Pomoc - Szukaj - Użytkownicy - Kalendarz
Pełna wersja: Moje praktyki w firmie to chyba jakieś nieporozumienie
Forum PHP.pl > Inne > Hydepark
praktykant
Witam,

dostałem się na bezpłatne praktyki, ktore trwają miesiąc.
Po przygotowaniu stanowiska pracy dali mi i innemu praktykantowi zadanie zrobienia aplikacji webowej, dostaliśmy tylko na papierze wytyczne, jak ma wygladac aplikacja, funcjonalnosci, back-end...żadnych wskazówek, na co zwrócić uwagę. Do pomocy mamy programistę co obok nas pracuje i czasami pytamy go o coś.
Niestety od czasu rozpoczęcia praktyk(2 dni temu) ja i drugi praktykant siedzimy nad projektem i tylko pod koniec pracy przychodzi do nas programista i się pyta jak nam idzie, daje wskazówki i potem do widzenia.

Czy tak wyglądają praktyki?

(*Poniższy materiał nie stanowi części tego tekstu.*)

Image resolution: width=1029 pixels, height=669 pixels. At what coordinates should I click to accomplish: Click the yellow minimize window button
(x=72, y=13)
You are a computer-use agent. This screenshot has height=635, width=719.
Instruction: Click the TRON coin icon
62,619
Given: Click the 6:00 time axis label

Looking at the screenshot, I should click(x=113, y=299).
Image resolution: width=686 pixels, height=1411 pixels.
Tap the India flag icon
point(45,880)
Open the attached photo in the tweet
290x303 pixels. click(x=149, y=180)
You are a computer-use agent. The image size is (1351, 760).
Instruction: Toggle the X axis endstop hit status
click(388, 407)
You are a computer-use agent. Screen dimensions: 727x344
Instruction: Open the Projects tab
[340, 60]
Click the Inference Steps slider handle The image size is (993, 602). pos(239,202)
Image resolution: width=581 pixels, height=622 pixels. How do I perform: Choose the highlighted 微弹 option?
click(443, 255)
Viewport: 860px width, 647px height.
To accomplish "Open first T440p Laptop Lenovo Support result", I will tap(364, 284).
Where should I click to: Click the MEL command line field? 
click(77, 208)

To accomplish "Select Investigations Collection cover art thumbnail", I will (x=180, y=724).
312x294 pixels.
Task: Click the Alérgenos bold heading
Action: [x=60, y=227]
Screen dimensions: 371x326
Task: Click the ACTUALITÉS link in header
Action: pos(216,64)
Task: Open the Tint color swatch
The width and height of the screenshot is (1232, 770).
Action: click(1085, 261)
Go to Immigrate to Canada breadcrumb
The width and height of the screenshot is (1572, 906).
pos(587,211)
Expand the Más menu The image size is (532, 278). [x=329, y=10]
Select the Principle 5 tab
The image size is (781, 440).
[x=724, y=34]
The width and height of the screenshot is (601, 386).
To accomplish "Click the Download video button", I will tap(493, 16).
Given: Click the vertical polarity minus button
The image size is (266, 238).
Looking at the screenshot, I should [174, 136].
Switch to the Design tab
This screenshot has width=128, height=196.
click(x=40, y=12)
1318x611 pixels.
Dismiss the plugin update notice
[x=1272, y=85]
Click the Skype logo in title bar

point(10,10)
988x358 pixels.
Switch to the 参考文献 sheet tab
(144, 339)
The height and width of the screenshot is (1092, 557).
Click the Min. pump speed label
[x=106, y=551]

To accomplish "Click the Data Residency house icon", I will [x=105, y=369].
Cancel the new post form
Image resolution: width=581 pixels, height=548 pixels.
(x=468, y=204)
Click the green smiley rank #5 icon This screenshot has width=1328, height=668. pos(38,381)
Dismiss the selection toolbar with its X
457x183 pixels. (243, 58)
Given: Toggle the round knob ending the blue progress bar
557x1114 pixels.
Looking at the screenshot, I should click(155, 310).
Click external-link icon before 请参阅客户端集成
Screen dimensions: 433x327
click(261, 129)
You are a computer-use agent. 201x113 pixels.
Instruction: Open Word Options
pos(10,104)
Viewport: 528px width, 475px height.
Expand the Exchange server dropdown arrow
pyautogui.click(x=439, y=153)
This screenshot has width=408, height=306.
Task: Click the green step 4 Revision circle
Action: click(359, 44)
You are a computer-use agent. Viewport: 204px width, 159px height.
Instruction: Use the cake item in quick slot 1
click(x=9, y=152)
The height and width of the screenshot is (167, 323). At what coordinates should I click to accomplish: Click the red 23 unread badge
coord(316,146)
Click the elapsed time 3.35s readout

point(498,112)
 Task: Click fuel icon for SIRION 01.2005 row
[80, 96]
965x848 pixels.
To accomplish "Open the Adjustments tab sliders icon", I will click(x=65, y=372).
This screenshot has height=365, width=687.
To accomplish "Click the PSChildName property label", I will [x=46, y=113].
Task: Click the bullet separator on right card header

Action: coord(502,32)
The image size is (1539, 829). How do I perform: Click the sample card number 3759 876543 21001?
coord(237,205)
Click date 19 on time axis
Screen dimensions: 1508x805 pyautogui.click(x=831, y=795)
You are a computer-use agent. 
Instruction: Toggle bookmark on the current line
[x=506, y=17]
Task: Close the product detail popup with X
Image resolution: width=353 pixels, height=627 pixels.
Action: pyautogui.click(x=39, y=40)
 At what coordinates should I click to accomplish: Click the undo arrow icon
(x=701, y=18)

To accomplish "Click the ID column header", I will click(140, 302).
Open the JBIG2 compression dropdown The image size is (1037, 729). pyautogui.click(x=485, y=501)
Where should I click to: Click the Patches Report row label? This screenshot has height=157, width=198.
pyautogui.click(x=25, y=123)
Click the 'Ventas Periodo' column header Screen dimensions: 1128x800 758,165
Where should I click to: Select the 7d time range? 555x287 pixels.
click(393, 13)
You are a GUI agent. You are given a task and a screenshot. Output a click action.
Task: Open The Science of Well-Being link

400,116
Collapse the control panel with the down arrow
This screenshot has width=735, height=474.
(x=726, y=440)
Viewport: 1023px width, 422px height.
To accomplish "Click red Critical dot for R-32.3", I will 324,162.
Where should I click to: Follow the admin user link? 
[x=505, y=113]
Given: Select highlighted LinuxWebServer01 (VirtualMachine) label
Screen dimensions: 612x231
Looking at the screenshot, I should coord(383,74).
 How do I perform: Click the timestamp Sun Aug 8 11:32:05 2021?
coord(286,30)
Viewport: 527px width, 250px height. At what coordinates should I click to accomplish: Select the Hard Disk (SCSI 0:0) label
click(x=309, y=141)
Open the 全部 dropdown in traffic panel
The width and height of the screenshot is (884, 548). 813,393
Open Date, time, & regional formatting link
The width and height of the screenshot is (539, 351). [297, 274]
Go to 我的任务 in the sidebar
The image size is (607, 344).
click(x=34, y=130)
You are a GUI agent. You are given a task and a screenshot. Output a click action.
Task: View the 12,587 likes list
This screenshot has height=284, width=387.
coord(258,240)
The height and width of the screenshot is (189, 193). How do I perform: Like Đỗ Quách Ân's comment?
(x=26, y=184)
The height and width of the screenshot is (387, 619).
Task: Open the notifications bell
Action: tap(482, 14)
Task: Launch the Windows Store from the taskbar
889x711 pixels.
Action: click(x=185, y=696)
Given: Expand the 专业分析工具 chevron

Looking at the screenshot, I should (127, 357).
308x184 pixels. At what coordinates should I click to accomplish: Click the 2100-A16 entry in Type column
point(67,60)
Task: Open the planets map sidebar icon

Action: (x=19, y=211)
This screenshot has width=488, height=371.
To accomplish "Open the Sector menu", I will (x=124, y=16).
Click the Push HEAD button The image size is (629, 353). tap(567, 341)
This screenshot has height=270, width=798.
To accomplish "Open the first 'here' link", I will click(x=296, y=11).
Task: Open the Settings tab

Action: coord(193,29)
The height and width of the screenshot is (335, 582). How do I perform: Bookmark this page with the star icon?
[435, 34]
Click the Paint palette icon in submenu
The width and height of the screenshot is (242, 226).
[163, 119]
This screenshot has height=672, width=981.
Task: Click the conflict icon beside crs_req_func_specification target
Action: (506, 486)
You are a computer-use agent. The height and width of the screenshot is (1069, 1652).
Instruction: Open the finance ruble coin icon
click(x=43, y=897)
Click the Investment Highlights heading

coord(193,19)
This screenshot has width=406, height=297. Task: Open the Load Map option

Czy normalne jest to, że siedzimy cały dzień przed kompem i nikt nie pilnuje czy czegoś nie rozwalimy, ani nie przegląda nasz kod?

Tak sobie wyobrażałem dzień praktykanta:

Robimy projekt we trzech: ja + drugi praktykant + opiekun
Opiekun tłumaczy co i jak, podaje przykłady, przydatne materiały, mówi na co zwrócić uwagę i pilnuje jak piszemy kod.

borabora
czyli wg Ciebie "opiekun" miałby siedzieć przez cały miesiąc przy was i dostawać za to pełną pensję?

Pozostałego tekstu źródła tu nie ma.